Though I speak with the tongues of men and of angels, but have not love, I have become sounding brass or a clanging cymbal. And though I have the gift of prophecy, and understand all mysteries and all knowledge, and though I have all faith, so that I could remove mountains, but have not love, I am nothing.
And though I bestow all my goods to feed the poor, and though I give my body to be burned, but have not love, it profits me nothing.
Love suffers long and is kind; love does not envy; love does not parade itself, is not puffed up; does not behave rudely, does not seek its own, is not provoked, thinks no evil; does not rejoice in iniquity, but rejoices in the truth; bears all things, believes all things, hopes all things, endures all things.
Love never fails.
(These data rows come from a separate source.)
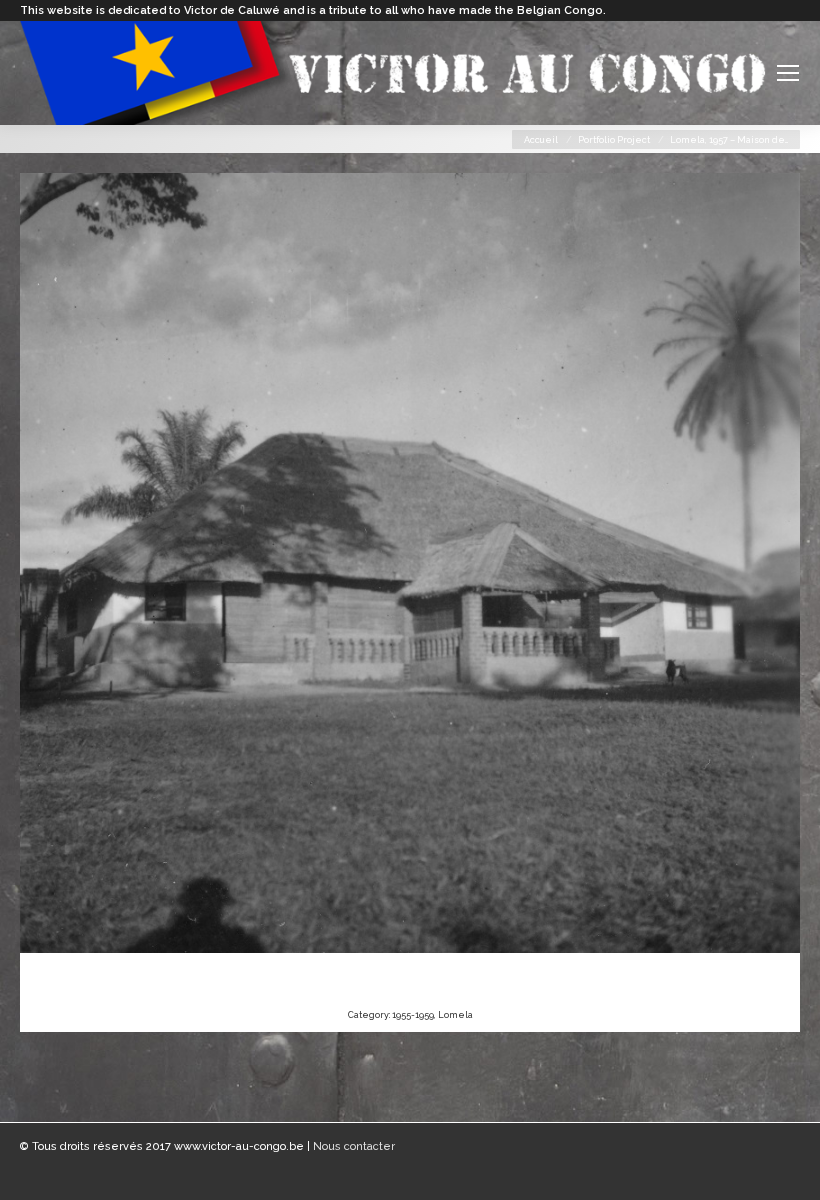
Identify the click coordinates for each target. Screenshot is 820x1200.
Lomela (455, 1015)
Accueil (541, 140)
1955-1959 (413, 1015)
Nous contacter (354, 1146)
But whether there are prophecies, they will fail; whether there are tongues, they will cease; whether there is knowledge, it will vanish away. For we know in part and we prophesy in part. But when that which is perfect has come, then that which is in part will be done away.
When I was a child, I spoke as a child, I understood as a child, I thought as a child; but when I became a man, I put away childish things. For now we see in a mirror, dimly, but then face to face. Now I know in part, but then I shall know just as I also am known.
And now abide faith, hope, love, these three; but the greatest of these is love.